THE SETTING
Nestled on the shore of Clew Bay along the Wild Atlantic Way, Mulranny Arts is surrounded by pristine natural beauty and rich cultural heritage.
Visit Mulranny’s tourism website to learn more about the village and the endless unique experiences accessible from here.
LOCAL HISTORY
Not much was written about Mulranny until the building of the hotel, after the railroad passed through on the way to Achill Island in 1895.
Oral history recovered through recordings obtained from the community during the Folklore Commissions in 1939 reported a rural life with subsistence farming. The people were poor and relied on small farms with many hardships and difficulties in paying landlord rents.
The area was hit hard by the potato famine of 1847 and many people immigrated or died. However, further up the coast, the Ceidi Fields, a Neolithic farming area discovered under the blanket bog about 30 miles north, show evidence of extensive farming life reaching back 5,000 years in that area.
Once the railroad to Achill was established in the 1890s, the hotel in Mulranny was built for tourists in search of a secluded and healthful resort experience by the sea. The hotel eventually went into decline and was in total ruins by early 1990s. The train tracks long since pulled up.
All this has passed now and Mulranny has regenerated to become a thriving tourist village with about 400 local inhabitants that swells to about 800 in the summer months, when holiday makers come to stay. About half the houses in Mulranny are indeed ‘holiday homes’. The hotel, now fully restored, along with several B&B’s and holiday rentals are filled to capacity in the summer months and place is alive with happy hikers, bikers, musicians and children exploring the expansive white sandy beaches, salt marshes and walking trails.
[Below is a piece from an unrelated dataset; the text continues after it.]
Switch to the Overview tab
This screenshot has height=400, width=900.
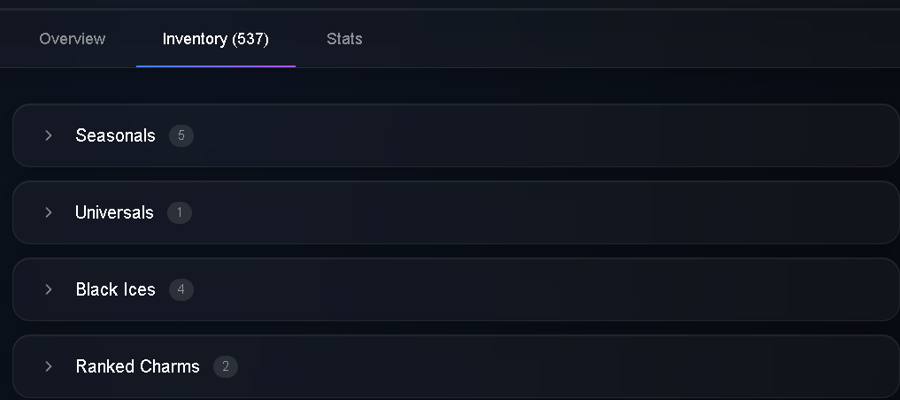(72, 39)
On visiting you can see why it is so popular. The scenery is totally absorbing as the bay stretches ten miles across to land on the other side of Clew Bay where Croagh Patrick rises, like a pyramid to the sky and the little chapel on the top glints its whitewashed walls like a tiny star on the summit.
Mulranny is one of the most idyllic locations on the ‘Wild Atlantic Way’ and the old derelict railway has been promoted to a wonderfully-kept ‘Greenway’ upon which people can walk, run and cycle from Westport to the Achill sound, taking in the true Irish beauty that people have been seeking for centuries.